Hoy te vas a dejar de mariconadas. La frase de papá sonó por encima de Los Trogloditas y de Loquillo. Apareció apoyado en el quicio de la puerta, con las manos metidas en el barbour y una gorra de cuadros puesta a conciencia. Bien encajada. El chico bajó el Víbora y apartó la mirada un momento de la revista que leía tumbado en la cama. Quita eso y vístete con algo decente, que nos vamos. Y se fueron.
El pantalón de pitillo ajustado se convirtió en uno de pana gorda. En septiembre todavía hacía calor, pero "era lo suyo". Las camisetas anchas, las hombreras y los colorines se quedaron pasando la tarde en el armario y, sin embargo, la estúpida camisa gris de la percha, llena de botones elitistas que se agarraban al hojal con extrema firmeza, se ajustó al pecho -cada vez más velludo- del adolescente que seguía medio adormilado, después de uno de sus primeros días de COU.

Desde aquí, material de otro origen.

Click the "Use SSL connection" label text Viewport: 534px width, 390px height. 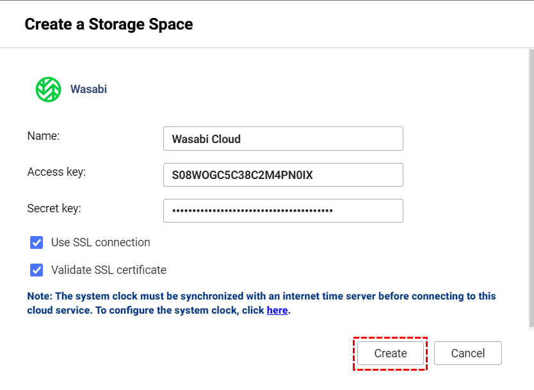coord(101,242)
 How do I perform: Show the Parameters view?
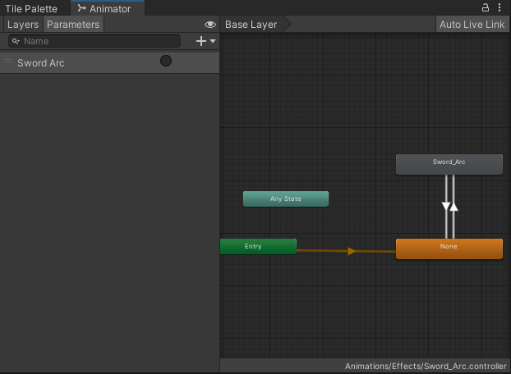click(x=73, y=25)
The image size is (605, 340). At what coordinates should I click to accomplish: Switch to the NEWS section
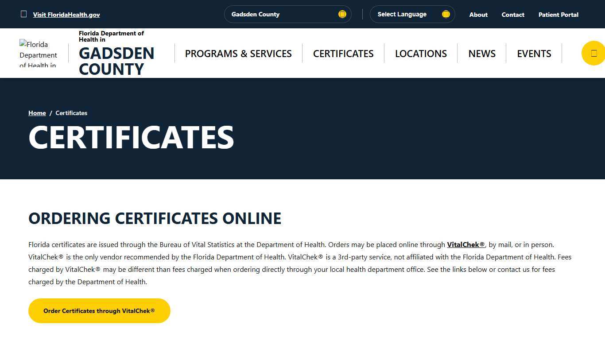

Cómo odiaba esas imposiciones, cómo odiaba ese ambiente al que iba. Trajes de chaquetas, corbatas, perlas, peinetas y alfileres. En Córdoba no se vestían nunca de esa manera tan incómoda, ¿por qué para los toros había que ir así? Estaba deseando llegar a la plaza y que no hubiera espectáculo. Al carajo, dicen los toros que no salen. Se plantan. Pobres bestias. Ojalá salieran todos, pero a la vez. Y empezaran a saltar la barrera para empitonar al público tan bien puesto y preparado. Ojalá en la primera banderilla el toro suelte un "¡Tus muertos cortijeros!". Ojalá cojan de frente al torero y lo enganchen de la ingle. Pimba. Al puesto de socorro. Ojalá aquello fuera una sangría. Ojalá... Grrr. Gruñía. Mirando por el cristal de la ventanilla, solo tenía pitones afilados en su mente. Sangre. Refunfuñaba. Se removía en el asiento del coche. Pero allí seguía con su padre, camino de Pozoblanco para ver a Paquirri.